::: Given information :::
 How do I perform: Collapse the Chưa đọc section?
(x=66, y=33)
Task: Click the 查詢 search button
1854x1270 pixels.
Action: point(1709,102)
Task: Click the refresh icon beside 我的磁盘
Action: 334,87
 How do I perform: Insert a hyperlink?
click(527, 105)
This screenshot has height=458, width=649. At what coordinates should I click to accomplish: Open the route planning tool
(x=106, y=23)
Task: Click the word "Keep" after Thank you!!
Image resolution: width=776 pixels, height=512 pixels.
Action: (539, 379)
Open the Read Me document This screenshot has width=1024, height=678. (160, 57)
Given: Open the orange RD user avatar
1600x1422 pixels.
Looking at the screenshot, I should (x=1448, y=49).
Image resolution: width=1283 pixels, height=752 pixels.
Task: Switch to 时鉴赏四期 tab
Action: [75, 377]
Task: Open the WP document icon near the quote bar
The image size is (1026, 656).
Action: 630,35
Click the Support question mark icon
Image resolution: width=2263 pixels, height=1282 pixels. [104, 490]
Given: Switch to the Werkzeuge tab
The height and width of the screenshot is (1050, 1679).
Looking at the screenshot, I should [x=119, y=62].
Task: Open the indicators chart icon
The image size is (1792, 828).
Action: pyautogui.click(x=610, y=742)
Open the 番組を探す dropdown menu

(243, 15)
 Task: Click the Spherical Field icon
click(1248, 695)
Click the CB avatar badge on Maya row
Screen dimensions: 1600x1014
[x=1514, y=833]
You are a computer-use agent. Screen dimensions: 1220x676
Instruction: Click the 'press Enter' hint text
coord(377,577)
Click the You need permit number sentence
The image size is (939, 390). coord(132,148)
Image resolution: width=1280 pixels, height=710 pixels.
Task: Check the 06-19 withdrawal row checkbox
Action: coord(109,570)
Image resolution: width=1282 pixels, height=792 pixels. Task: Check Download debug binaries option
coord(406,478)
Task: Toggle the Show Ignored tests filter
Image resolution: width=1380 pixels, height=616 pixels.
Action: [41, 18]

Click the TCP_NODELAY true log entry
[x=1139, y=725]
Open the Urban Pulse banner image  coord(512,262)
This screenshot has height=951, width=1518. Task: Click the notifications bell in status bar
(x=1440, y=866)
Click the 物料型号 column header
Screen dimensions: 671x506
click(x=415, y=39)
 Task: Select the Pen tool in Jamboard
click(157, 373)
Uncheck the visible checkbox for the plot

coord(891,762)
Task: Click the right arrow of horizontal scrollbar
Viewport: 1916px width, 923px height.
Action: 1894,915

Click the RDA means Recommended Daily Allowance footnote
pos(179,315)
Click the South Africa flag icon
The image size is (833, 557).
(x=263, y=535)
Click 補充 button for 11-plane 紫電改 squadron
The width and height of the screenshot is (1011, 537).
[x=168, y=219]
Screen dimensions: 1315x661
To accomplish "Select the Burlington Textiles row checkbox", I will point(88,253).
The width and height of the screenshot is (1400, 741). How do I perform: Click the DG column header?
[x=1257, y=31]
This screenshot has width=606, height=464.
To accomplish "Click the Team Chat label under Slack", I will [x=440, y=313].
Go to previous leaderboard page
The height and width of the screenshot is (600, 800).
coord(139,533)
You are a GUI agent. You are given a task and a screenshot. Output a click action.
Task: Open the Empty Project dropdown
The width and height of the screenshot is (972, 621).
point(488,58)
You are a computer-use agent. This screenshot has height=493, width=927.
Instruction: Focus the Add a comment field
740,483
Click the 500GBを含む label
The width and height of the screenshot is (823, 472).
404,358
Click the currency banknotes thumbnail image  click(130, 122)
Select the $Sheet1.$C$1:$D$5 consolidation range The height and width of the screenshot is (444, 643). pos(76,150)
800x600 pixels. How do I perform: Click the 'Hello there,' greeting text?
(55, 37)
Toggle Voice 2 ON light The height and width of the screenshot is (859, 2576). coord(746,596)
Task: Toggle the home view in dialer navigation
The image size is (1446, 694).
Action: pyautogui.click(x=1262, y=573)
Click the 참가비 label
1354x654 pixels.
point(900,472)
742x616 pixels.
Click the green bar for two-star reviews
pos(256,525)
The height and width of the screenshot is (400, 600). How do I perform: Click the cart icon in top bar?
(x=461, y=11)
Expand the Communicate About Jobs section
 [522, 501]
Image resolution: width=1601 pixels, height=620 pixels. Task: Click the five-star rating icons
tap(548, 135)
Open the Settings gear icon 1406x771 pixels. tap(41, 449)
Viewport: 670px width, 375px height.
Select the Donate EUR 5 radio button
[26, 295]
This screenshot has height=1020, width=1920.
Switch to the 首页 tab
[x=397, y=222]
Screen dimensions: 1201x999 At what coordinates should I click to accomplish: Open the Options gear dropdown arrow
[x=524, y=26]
:::
What is needed -
What is needed is an exact copy of the lines from the one containing "Image resolution: width=1601" through the last line of the records, and nothing else.

Response to the exercise -
Image resolution: width=1601 pixels, height=620 pixels. Task: Click the five-star rating icons
tap(548, 135)
Open the Settings gear icon 1406x771 pixels. tap(41, 449)
Viewport: 670px width, 375px height.
Select the Donate EUR 5 radio button
[26, 295]
This screenshot has height=1020, width=1920.
Switch to the 首页 tab
[x=397, y=222]
Screen dimensions: 1201x999 At what coordinates should I click to accomplish: Open the Options gear dropdown arrow
[x=524, y=26]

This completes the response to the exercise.